Nessa toada, foi analisada, ainda, parte da legislação aplicável à assistência farmacêutica, como parte integrante das políticas públicas de saúde, considerando, ainda, a distribuição de competência entre os entes, de forma não vinculante ao particular, denotando a responsabilidade solidária entre os entes públicos. Constatou-se que os programas de assistência farmacêutica surgem com a finalidade de efetivar parte do conceito de saúde proposto pela OMS, visando, evidentemente, aqueles pacientes que não possuem condições de arcar com os medicamentos de que necessitam, para dar continuidade aos seus tratamentos.

No âmbito da assistência farmacêutica, consolidou-se que para certos tipos de patologias, não se notam tantas dificuldades na obtenção dos mesmos, porém, quando se trata de uma multiplicidade de patologias, ou mesmo uma mais complexa, que demande insumos e medicamentos mais custosos, mesmo que estejam padronizados nas listas de dispensação por

meio do Sistema Único, sua obtenção é obstaculizada ao máximo. Afirmou-se, ainda, que tal cenário é agravado quando as normas regulamentares, editadas pelo próprio poder executivo, que restringem o conceito de integralidade imaginado pela Constituição, não contemplam os fármacos necessários aos tratamentos.

Em seguida, delineou-se as bases para justificar o fenômeno da judicialização da saúde, apontando algumas das falhas geradas por tal massividade de demandas, porém, concluindo pela a manutenção de sua utilização como última saída a fim de garantir o pleno exercício do direito à saúde, e, simultaneamente, pela adoção dos modelos de resolução extrajudicial de demandas de saúde como procedimento padrão.

Para tal, considerou-se que à população que não dispõe de vastos recursos financeiros, quando obstado o fornecimento de tratamento pela via pública, restam duas situações: não realização tratamento adequado, padecendo de todas as consequências que a falta de opção lhe encarregou, ou, nos casos mais privilegiados, busca de auxílio jurídico para que possa obter o fornecimento, pela administração pública, de forma compelida. Justificou-se que em razão de incompleta efetivação do acesso à justiça, não é toda a população hipossuficiente que alcança a Defensoria Pública, restando amparado o uso da expressão privilégio neste caso.

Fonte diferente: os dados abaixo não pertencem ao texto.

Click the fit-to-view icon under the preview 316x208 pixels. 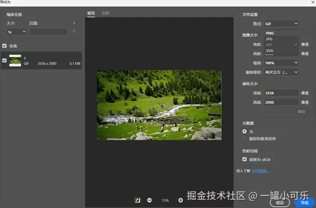[137, 200]
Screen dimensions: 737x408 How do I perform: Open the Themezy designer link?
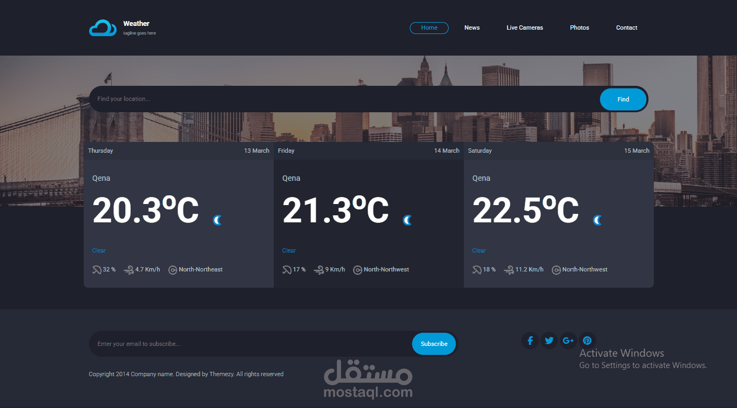[x=218, y=373]
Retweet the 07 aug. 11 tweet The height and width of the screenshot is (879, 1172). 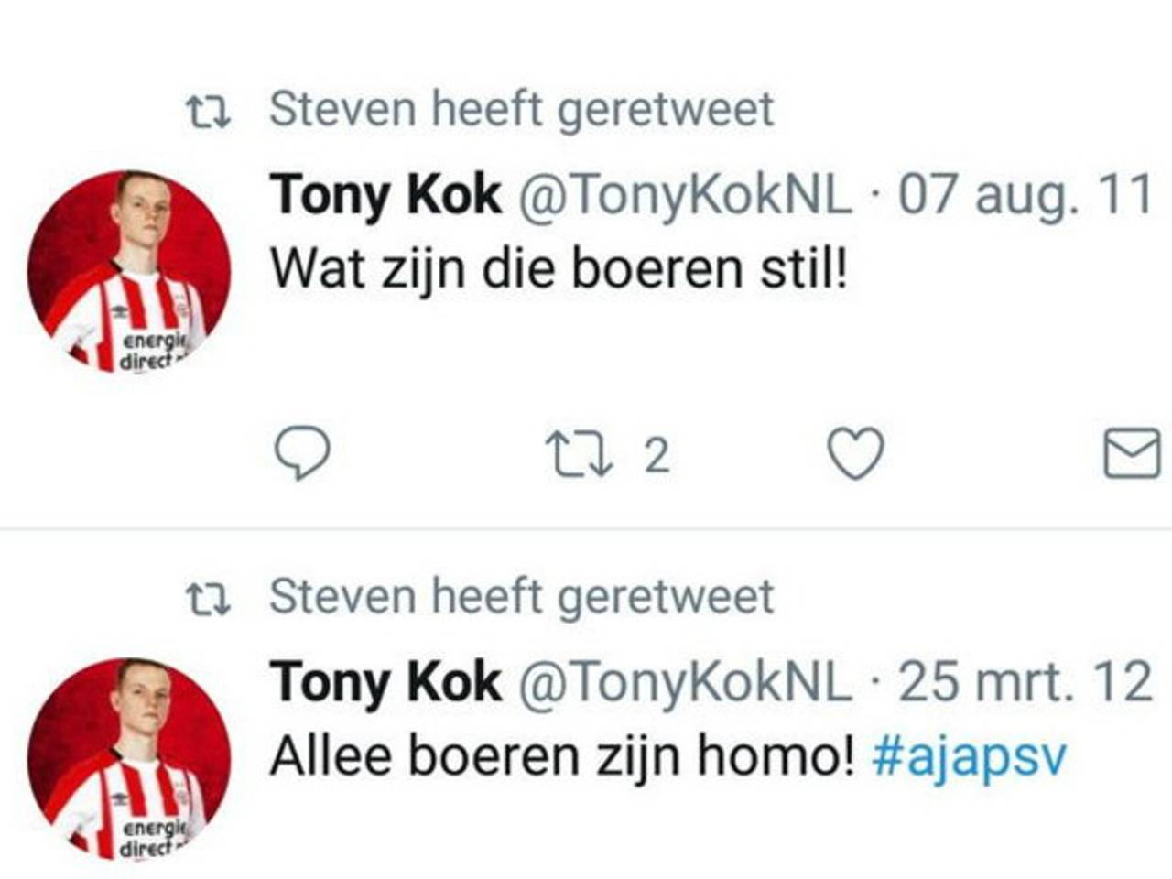coord(579,454)
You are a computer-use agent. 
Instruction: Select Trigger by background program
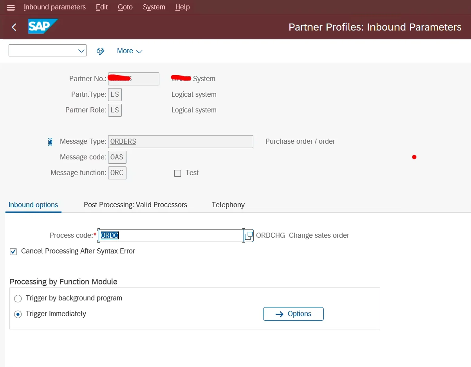pyautogui.click(x=18, y=298)
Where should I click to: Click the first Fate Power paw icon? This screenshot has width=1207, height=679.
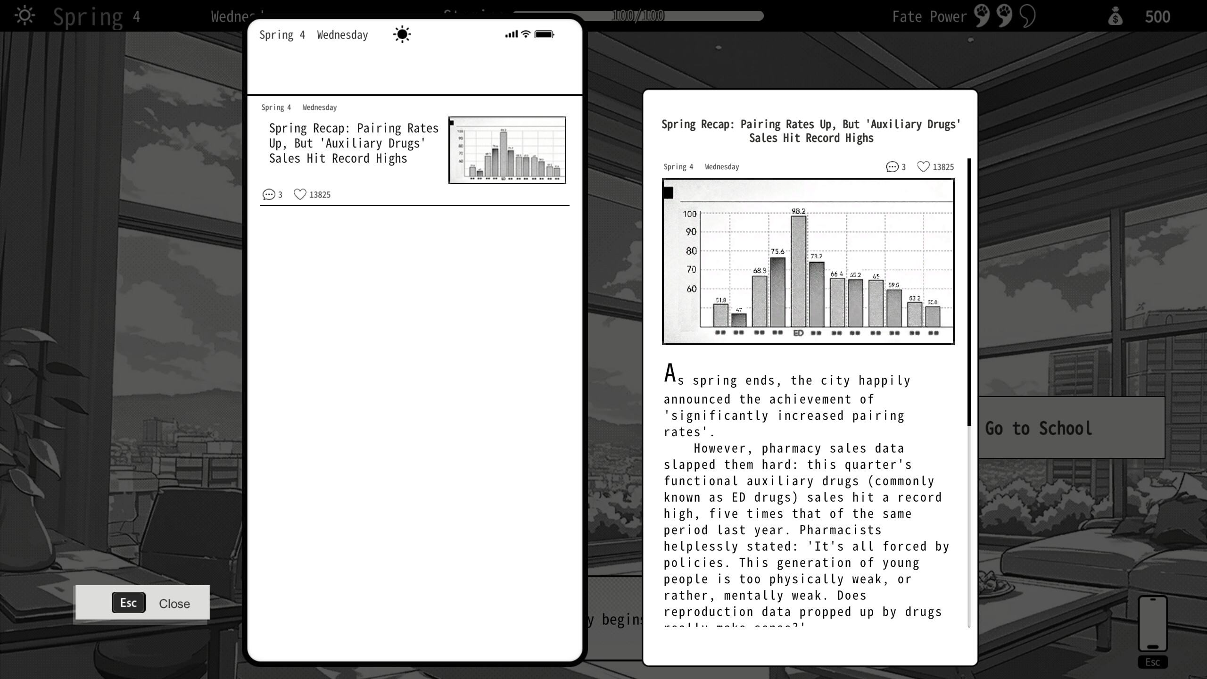982,16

Foi apresentado, ainda, que a Defensoria Pública, nesse cenário, atua como importante instituição de promoção do acesso à justiça e de efetivação dos direitos à saúde, demonstrado, inclusive, por dados estatísticos atuais, ao mesmo tempo em que se consolida e reafirma institucionalmente. Em assim sendo, foi destacada a crescente atuação extrajudicial da Instituição, utilizada, em especial, para frear a intensa e repetitiva judicialização da saúde. Desse modo, apresenta-se como alternativa para que sejam evitados os infortúnios da jurisdição, mas, ao mesmo tempo, e principalmente, para que sejam garantidos os direitos subjetivos de seus assistidos, em especial na assistência farmacêutica, onde se percebe a maior parte das demandas, e, também, a maior parte da resolução administrativa.

Asseverou-se que a judicialização das demandas de saúde não pode ser vista como espécie de “vilã”, posto que ainda é a responsável por garantir à parte da população usuária e dependente do sistema público de saúde, seus direitos básicos quando impossíveis de resolução administrativa. Anotou-se esperar, por outro lado, que sejam priorizados os modelos que congregam esforços das Instituições e órgãos públicos, tal como o observado na Câmara de Resolução de Litígios do Rio de Janeiro, cujo funcionamento e estrutura foram examinados, para resolução extrajudicial de tais demandas, passando a considerar a necessidade de decisão judicial – alocativa de recursos por parte do Poder Judiciário – como uma exceção, ao mesmo tempo em que seja estimulado ao gestor público uma melhor condução do orçamento.

Pelo exposto, conclui-se que a Defensoria Pública exerce um papel de extrema relevância como garantidora da tutela da saúde, ao mesmo tempo em que busca afirma-se a si própria, inclusive por meio de iniciativas extrajudiciais, de modo a reduzir, progressivamente, o número de demandas sob o modelo de litigância, reduzindo-as aos casos excepcionais.